Life and Danger Reflected Through Art: Q&A with Canberra Artist Robin Errey
On December 12, 1963 Kenya in Africa declared its independence from Britain after 11 years of revolting against colonial rule, known as the Mau Mau Uprising.
Artist Robin Errey’s grandparents were encouraged to buy land and settle in Kenya from Britain after the second world war which saw her mother, herself and her whole family grow up in Africa. They became a part of the white tribe known as the Wasungu Tribe, meaning ‘other’ and grew up speaking Swahili. As the revolting against British settlers began to increase, Kenya became a very dangerous place to live for Robin and her family, it also saw family and friends who she knew killed as a result.
After years of waiting, her family’s land was bought out by the British government allowing them to leave African and relocate. In 1972 when Robin was nine years old, they moved just outside of Canberra to Collector NSW. During this incredible lifestyle change in Australia, she experienced many challenges and adjustments, some of which she decided never to fully take on.
Her past childhood experiences influenced Robin’s life in many ways, including her decision to attend arts school in 1988. There she studied three majors: illustration, painting and sculpture. The themes reflected through her work demonstrate feelings and emotions she has around the world and how that differs to people who grew up knowing only life in Australia.
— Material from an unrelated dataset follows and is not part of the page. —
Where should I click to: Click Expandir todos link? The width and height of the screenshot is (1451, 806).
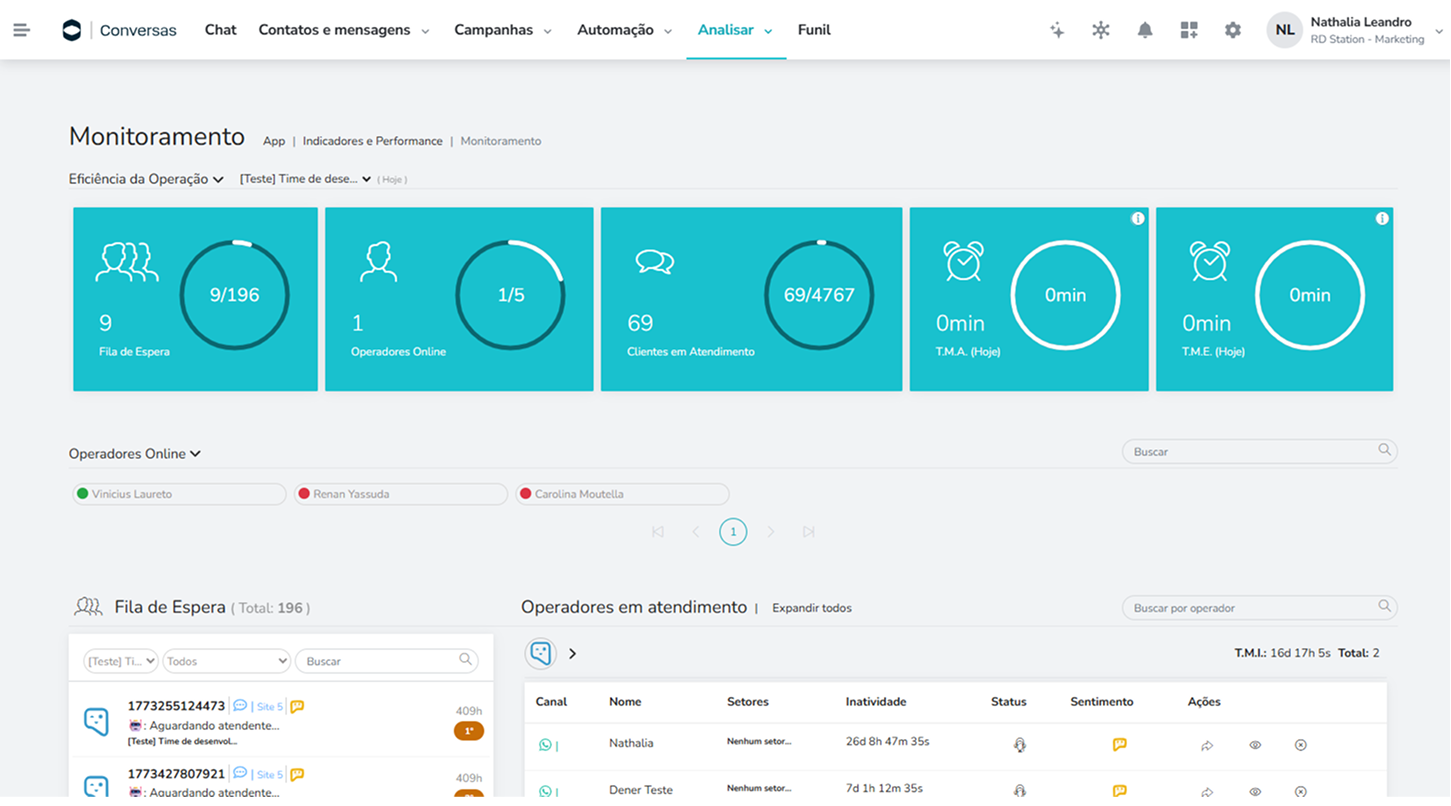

Robin shares what life was like in Africa and how her viewing of the world is reflected in her art.
Q: Did you fully comprehend why you had to leave Africa? Did you see how life there was changing?
A: At the time I didn’t quite know why we had to leave but it always seemed like something that was going to have to happen, like a white women couldn’t go anywhere on her own without a gun and a large dog, or a man. While we were waiting for our land to be bought out I was at boarding school most of the time because it was safer there. But I did notice a change, especially when my godfather’s brother and my mum’s best friend were shot, even though at the time I wasn’t told exactly what had happened, you get that real sense of danger and fear when you see a change in your parents behaviour towards how we were going to live. Like you know, how many people do you know who have been shot? It took a big toll on my family.
Q: What are your favourite memories of living in Africa?
A: My favourite memories would be being in my mum’s dingie and boating around on Lake Baringo…and just being free. I had a lot of time on my own when I was a child, because I wasn’t allowed to play with the African kids and we were on a farm. I also had my iyah, which is what they call nanny, who I spent a lot of time with. She was very loving and provided me with this really deep sense of emotional safety, I really got some of my emotional map from her.
Q: How did your life differ when you moved to Australia?
A: In Africa I had adapted to extreme solitude being a minority, being a white African I stuck out and coming to Australia I stuck in. It wasn’t until I was older that I looked back and thought wow, I really went from one dangerous world to living in one of the safest places in the whole world. It was a big change and I went from a place where there were no rules except one, stay alive, to a place where there were a lot of rules and a lot of social conventions that I had to learn. For instance, my mother had been a pilot in Kenya, so I had the experience of being very adrift from rules and social conventions, coming here I slowly saw I was meant to be playing a very small role. I was told if I wasn’t willing to do the cooking that I probably would never get married. Even though it was the 70’s it didn’t feel like that in Australia. It felt like it was the 50’s and people were still wearing hats and gloves and women were still trying to be ladies and worrying about all the things women are meant to worry about.
Q: How has your time in Africa affected your career and life choices?
A: Once I got to arts school there were barely any social conventions there and I always had a very strong sense of inner world, which as an artist is something you need. I feel I would not have gotten that without my time in Africa. I’m a sculptor and Africans are probably some of the best sculptors in the world, some of the traditional masks they make have influenced Picasso. If you speak that visual language of sculpting you would have to say that their work has the most strength and power. My choice to also not conform with the traditional roles of a women came back from my sense and life of freedom in Africa, I’ve always felt that I never wanted to give up being as empowered as I possibly can. Social pressures are huge and they really affect us, but people who travel from one society to another when they are young can actually see which ones are not real.
Q: How has your childhood experiences been reflected through your art?
A: My time in African hasn’t influenced my art in a literal way, like oh here’s a lion, but it’s changed the way I see the world. The idea that you’re in danger is always with me, physical danger is the only thing that matters to me and when I think about life I’m also thinking about death. I don’t have a very strong adhesion to safety which I think Australians have. In Africa there was always danger, not just for white Africans, it’s a very brutal place. For instance, the paintings I’m working on now is about the sun, the smoke and fire of last year (see below). The figures are leaping into the water and there is that sense of danger and the sense of the fires through the light. As a viewer your also not sure if they’re going to land safely, I like that sort of pull of vitality against death. A lot of my sculptures also have that force of life in them, like their pushing up away from the ground as that sort of defiance against death. I also often do landscapes in watercolour and that’s a lot about place. For me it’s a real thing, that place, in that moment. From my experiences I’m very aware of the place I am in and its sort of a companion, for others they are so used to having people around them all the time.